Ramaseshan feels that the law, as it stands, is “discriminatory” to women as well since it does not allow the wife of the adulterer to punish her husband. In the V. Revathi vs Union of India case in 1988, Ramaseshan had argued why the right to prosecute the husband would not be extended to the wife of the adulterer and whether this did not violate Article 14 (equality before the law) of the Constitution. The petition was eventually dismissed by the apex court.

Indeed, women’s groups point out that the very wording of Section 497, which was codified in 1860, is hopelessly archaic and sexist. By stipulating that a man cannot have sexual intercourse with another man’s wife “without the consent or connivance of that man”, it seems to suggest that a married woman is the property of her husband, to be dealt with as he pleases. “It smacks of ownership of a woman, paternalism and treats women as property of men,” advocate Nalini Chidamabaram had argued on behalf of her client in another case involving adultery under Section 497.

Mihir Desai, a lawyer who filed a co-petition on behalf of an NGO along with Mirwaini’s petition, echoes that view: “It is a highly Victorian law that ignores the fact that women could also have sexual desires and regards only men as the seducers.”
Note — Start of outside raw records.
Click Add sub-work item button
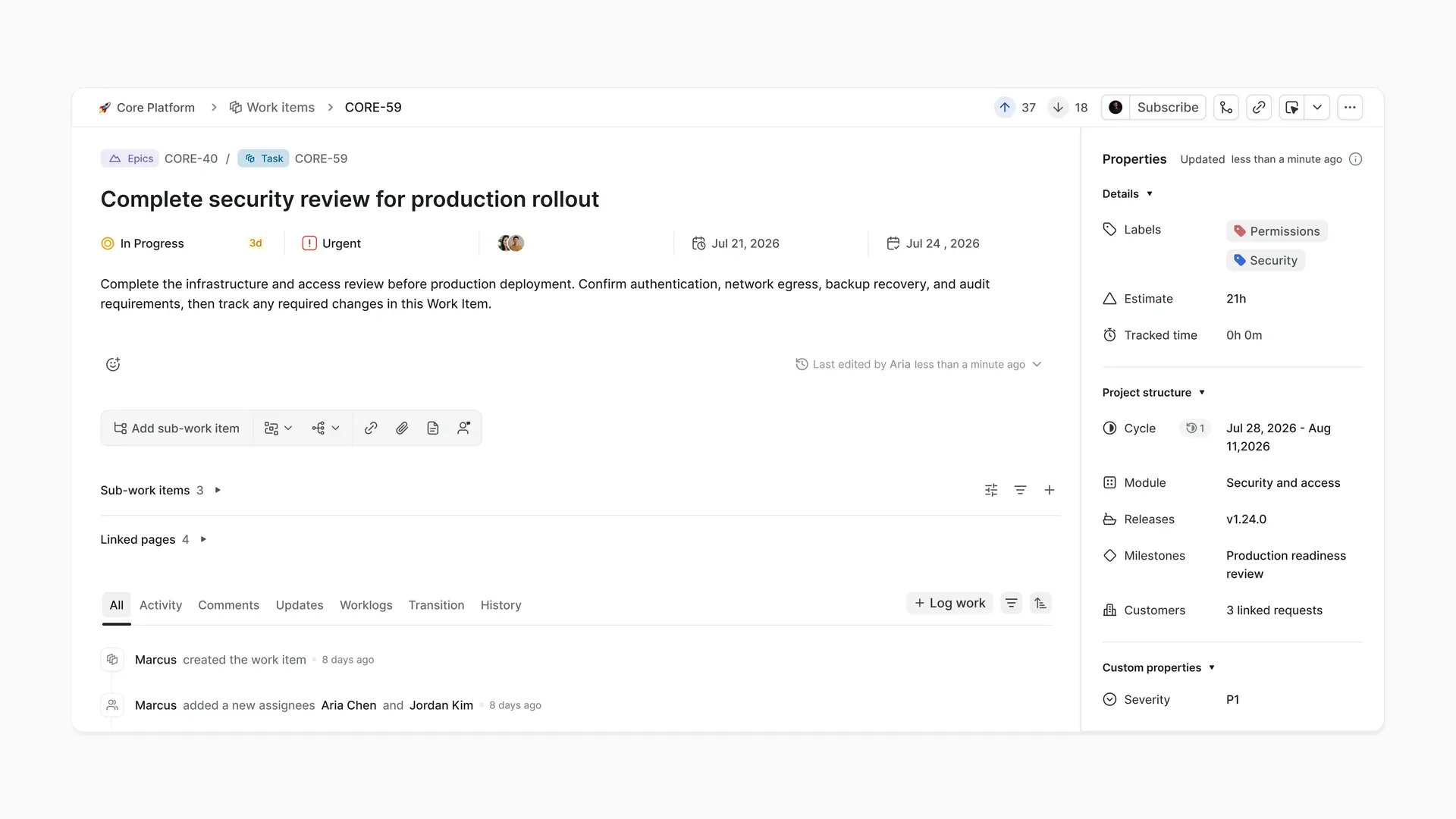pos(177,428)

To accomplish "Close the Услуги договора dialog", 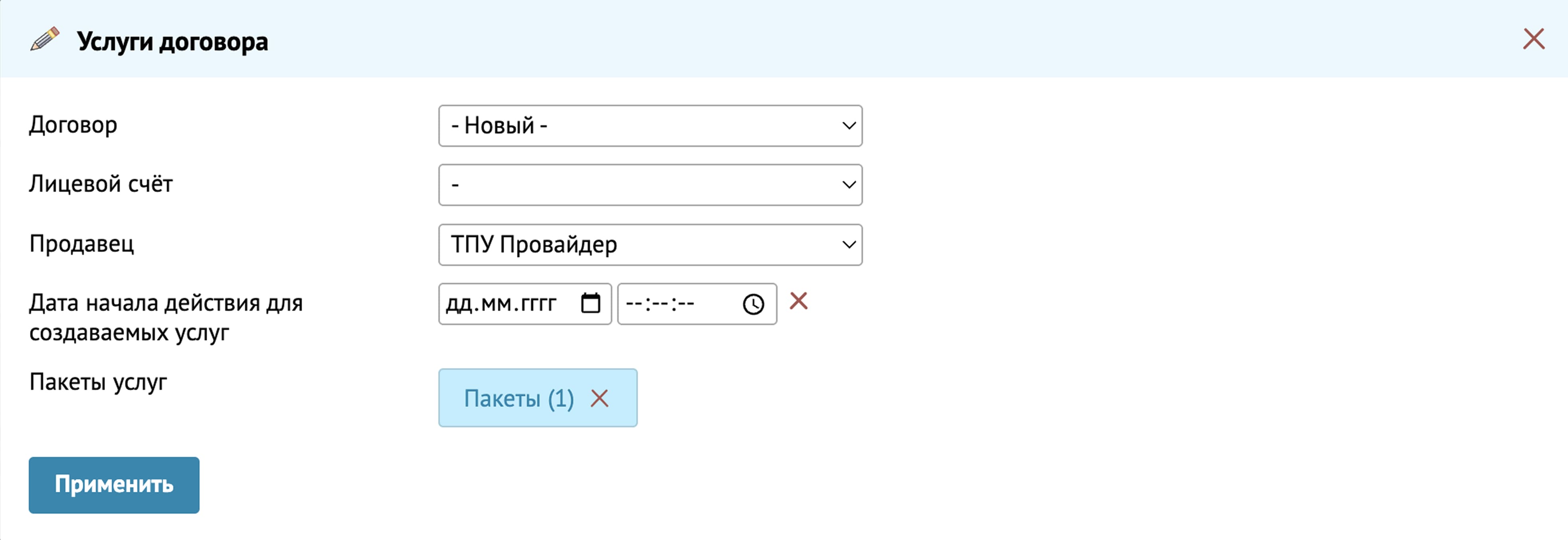I will [1533, 39].
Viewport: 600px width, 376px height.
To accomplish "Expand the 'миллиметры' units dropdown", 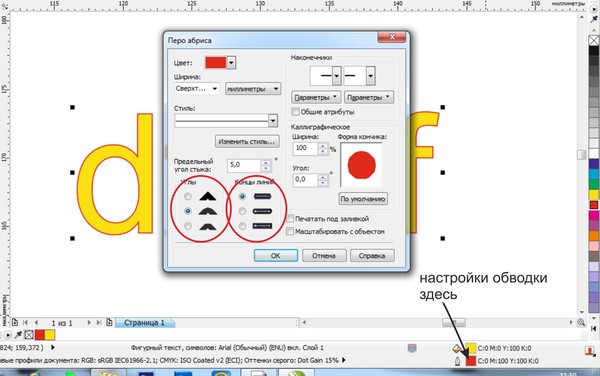I will tap(253, 89).
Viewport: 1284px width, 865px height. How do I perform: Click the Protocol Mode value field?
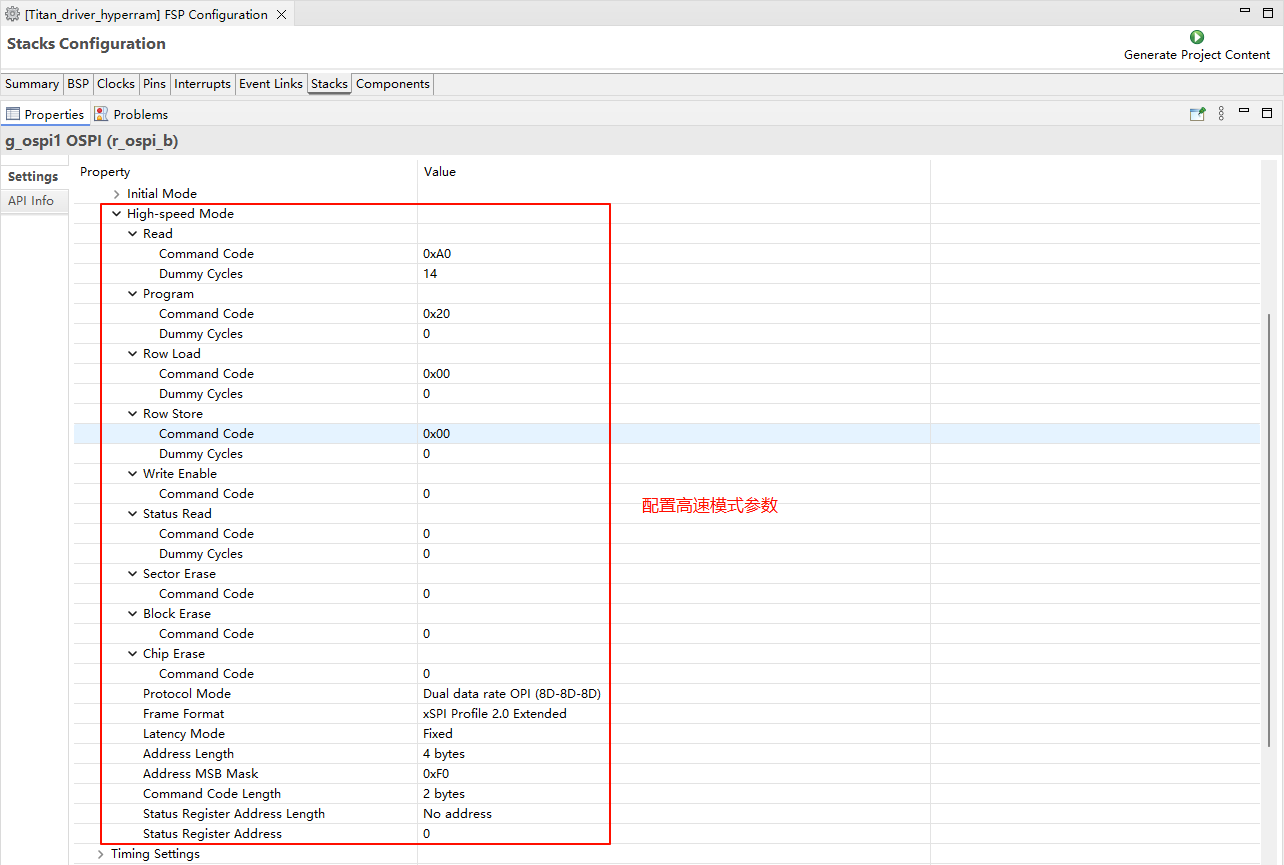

Again, treating adultery as a crime is also offensive to many. “Extra-marital affairs can be painful for either spouse but they can scarcely be treated as a crime. There are many reasons why a marriage breaks up,” points out Ramaseshan.

There is, of course, a heated debate surrounding whether or not the act of adultery should continue to be treated as a crime or whether Section 497 should be scrapped altogether. Even though he has recommended that women be brought under the law, Justice V.S. Malimath, for example, feels that Section 497 should continue to be part of our statute books. “It is an expression of society’s disapproval of such acts. Adultery may not be a criminal offence in other countries but we are a conservative society. We need such laws to deter people from committing such acts,” he explains.

Others advise the middle path. While proposing that adultery be decriminalised, they also support the provision to keep women out of Section 497. N.R. Madhava Menon, the former vice-chancellor of the National University of Juridical Sciences, Calcutta, is one of those who feels that that “questionable private wrongs” such as adultery should be decriminalised. His recommendations under the Draft National Policy on Criminal Justice are lying with the home ministry since 2007.

Menon believes that pro and anti-women groups both have a point. “No doubt women have achieved a certain status in society and do not require any further protection. Women also have wide-ranging powers to prosecute men under the Domestic Violence Act. However, women’s liberation should not be viewed in the context of the urban population alone,” he says. “Large sections of Indian women still require protection and the Constitution understands that and provides for it under this section.”

No doubt, it will be a while before the legal debate over adultery is resolved. Until then, both men and women will continue to protest that Section 497 gives them an unfair deal.